Collected data:
■ ■ ■ ■

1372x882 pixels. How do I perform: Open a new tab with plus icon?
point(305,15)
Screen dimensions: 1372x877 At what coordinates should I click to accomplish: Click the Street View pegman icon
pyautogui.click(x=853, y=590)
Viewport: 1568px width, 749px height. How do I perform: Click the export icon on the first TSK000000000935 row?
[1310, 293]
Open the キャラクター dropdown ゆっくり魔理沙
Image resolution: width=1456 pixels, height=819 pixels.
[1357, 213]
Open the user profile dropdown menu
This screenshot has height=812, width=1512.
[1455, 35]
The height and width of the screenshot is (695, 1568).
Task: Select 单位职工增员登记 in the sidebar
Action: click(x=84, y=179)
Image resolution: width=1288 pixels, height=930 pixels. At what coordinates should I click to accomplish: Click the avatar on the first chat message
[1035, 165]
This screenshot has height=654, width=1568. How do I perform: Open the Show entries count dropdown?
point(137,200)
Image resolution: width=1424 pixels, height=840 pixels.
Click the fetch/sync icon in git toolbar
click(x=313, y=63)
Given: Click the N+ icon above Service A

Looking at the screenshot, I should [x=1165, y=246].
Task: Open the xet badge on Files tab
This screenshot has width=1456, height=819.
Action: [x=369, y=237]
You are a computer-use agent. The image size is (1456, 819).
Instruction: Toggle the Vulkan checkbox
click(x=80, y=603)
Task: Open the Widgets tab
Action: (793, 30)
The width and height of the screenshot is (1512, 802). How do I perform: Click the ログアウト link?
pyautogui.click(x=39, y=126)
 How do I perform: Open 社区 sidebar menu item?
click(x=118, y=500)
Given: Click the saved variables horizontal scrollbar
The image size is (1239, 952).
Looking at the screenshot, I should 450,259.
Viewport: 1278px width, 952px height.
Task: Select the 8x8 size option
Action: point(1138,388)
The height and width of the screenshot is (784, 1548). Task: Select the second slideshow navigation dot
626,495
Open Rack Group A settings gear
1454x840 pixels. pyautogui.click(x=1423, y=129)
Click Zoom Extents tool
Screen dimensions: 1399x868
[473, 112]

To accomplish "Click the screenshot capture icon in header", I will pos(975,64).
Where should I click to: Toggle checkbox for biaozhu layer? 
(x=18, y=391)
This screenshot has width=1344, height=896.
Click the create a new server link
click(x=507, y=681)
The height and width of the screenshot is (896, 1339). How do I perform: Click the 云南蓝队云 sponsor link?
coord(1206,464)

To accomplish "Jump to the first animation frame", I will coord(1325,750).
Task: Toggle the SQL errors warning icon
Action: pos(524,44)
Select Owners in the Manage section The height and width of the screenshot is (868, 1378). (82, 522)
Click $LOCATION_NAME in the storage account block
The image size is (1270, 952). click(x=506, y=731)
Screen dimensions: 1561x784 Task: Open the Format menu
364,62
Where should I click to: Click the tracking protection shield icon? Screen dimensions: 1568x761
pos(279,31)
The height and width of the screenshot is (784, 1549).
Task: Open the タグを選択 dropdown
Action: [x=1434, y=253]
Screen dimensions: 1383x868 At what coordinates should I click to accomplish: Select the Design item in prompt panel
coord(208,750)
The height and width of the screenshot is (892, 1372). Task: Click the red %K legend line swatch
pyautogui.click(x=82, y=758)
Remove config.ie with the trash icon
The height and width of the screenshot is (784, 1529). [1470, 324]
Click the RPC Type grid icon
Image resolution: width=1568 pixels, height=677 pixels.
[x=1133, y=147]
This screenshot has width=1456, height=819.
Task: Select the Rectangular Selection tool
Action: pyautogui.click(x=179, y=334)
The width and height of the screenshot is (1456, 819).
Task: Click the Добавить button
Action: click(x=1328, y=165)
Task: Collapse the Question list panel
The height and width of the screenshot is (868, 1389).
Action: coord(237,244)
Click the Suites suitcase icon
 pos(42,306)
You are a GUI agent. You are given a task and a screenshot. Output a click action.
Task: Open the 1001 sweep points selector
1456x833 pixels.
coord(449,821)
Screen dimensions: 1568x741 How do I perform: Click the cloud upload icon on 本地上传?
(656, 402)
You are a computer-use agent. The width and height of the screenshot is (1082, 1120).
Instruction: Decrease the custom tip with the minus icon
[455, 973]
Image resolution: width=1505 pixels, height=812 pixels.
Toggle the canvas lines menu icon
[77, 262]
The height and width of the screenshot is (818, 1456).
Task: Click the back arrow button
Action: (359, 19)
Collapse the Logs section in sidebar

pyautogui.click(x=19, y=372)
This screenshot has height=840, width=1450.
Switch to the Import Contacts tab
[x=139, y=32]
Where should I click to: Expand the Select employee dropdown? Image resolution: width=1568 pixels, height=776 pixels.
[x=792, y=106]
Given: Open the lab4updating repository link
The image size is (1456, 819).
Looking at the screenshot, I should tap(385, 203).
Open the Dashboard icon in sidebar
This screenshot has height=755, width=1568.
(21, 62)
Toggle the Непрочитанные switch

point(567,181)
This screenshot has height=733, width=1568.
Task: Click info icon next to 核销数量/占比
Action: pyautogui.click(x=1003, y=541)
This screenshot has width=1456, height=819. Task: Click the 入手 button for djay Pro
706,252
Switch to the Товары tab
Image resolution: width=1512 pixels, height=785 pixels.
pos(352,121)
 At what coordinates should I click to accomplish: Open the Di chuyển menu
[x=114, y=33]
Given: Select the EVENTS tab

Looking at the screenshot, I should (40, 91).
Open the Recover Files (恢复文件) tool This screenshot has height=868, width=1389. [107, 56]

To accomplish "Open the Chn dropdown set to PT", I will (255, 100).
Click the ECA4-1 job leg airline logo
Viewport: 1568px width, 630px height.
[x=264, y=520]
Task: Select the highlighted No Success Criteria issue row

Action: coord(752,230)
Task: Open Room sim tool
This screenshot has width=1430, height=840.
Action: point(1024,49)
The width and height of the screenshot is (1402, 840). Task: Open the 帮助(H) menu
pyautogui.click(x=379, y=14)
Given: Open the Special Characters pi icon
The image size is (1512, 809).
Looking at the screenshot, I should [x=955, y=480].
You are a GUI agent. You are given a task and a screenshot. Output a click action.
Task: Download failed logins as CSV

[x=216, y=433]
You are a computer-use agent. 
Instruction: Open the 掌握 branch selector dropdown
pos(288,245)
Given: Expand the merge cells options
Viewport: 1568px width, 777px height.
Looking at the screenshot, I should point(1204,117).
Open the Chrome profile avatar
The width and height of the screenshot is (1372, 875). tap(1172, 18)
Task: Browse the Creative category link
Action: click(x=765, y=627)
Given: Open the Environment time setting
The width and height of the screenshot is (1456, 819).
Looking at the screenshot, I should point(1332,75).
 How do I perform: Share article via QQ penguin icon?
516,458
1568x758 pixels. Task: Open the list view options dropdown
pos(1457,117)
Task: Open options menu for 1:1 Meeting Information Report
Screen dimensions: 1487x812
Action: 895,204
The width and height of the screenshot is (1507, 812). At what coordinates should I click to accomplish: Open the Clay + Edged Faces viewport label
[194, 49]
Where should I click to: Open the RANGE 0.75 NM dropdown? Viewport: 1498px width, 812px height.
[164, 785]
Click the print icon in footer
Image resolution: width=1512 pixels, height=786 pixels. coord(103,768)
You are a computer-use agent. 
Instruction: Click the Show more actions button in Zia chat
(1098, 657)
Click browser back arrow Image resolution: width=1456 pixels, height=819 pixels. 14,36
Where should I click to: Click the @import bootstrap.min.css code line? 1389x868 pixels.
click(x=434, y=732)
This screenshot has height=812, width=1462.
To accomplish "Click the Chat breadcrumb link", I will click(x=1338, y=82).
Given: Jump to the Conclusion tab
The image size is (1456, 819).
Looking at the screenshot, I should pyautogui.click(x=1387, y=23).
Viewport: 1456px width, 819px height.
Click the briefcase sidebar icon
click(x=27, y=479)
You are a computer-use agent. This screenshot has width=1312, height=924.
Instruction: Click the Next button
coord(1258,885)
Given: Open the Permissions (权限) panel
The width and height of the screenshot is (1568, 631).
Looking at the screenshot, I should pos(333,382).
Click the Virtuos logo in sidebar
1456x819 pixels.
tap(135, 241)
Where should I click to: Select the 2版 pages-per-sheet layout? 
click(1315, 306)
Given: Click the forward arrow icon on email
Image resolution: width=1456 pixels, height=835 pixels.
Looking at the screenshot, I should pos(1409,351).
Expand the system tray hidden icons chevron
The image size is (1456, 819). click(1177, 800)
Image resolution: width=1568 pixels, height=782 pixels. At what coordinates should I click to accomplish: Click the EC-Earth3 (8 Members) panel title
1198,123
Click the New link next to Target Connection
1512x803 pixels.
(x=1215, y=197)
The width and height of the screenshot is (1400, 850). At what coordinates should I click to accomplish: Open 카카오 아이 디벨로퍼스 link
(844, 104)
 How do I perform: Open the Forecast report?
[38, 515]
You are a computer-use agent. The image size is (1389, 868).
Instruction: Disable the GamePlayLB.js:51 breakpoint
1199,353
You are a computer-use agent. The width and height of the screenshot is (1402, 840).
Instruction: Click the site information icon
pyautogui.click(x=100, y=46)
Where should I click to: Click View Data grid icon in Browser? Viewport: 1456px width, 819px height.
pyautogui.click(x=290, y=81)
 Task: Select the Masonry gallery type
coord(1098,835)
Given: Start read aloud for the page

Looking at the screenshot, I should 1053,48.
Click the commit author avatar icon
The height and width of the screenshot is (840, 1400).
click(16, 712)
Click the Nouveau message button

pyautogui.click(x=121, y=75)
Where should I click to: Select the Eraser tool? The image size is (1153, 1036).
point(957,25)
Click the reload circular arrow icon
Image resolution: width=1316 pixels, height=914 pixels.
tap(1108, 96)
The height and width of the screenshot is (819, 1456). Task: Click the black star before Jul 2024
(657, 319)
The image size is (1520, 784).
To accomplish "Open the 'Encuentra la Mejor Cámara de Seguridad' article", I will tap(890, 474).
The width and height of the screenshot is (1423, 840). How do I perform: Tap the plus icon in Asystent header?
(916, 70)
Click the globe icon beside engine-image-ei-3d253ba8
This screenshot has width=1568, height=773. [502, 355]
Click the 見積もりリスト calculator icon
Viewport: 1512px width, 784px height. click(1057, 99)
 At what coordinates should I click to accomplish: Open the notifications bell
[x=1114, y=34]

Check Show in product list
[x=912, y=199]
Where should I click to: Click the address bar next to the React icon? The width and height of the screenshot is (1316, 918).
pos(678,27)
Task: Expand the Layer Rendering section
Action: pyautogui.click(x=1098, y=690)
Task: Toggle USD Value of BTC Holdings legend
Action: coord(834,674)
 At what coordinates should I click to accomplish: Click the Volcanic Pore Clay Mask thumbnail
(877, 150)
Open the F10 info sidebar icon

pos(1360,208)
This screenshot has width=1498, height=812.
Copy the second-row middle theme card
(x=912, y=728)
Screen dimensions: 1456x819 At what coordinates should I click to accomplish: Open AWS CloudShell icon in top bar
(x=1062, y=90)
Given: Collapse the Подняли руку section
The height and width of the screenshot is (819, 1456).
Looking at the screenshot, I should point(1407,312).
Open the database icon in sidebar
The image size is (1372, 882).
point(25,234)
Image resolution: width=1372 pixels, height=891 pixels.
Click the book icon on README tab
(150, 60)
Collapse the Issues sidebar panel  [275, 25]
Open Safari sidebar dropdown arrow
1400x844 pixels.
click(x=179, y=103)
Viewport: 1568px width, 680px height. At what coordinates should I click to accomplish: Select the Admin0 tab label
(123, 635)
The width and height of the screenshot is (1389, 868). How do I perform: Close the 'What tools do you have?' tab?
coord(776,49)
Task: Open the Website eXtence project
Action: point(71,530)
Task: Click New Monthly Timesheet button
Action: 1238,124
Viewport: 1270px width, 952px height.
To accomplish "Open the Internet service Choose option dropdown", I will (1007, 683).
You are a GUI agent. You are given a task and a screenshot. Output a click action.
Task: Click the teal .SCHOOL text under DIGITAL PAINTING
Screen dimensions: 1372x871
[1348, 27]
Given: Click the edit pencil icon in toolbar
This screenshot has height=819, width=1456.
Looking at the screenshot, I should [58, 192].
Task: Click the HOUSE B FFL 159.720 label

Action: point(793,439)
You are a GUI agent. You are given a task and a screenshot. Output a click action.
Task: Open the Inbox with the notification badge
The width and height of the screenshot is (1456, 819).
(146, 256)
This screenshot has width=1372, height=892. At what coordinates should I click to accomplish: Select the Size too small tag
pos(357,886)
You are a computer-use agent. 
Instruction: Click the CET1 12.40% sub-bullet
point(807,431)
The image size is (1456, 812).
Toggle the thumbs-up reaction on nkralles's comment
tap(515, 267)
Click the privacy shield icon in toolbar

■ ■ ■ ■

## WORK ORDER
Starting with the first line of the records, repeat every line up to and including the one containing "Open the キャラクター dropdown ゆっくり魔理沙", and nothing else.

## YOUR RESPONSE
1372x882 pixels. How do I perform: Open a new tab with plus icon?
point(305,15)
Screen dimensions: 1372x877 At what coordinates should I click to accomplish: Click the Street View pegman icon
pyautogui.click(x=853, y=590)
Viewport: 1568px width, 749px height. How do I perform: Click the export icon on the first TSK000000000935 row?
[1310, 293]
Open the キャラクター dropdown ゆっくり魔理沙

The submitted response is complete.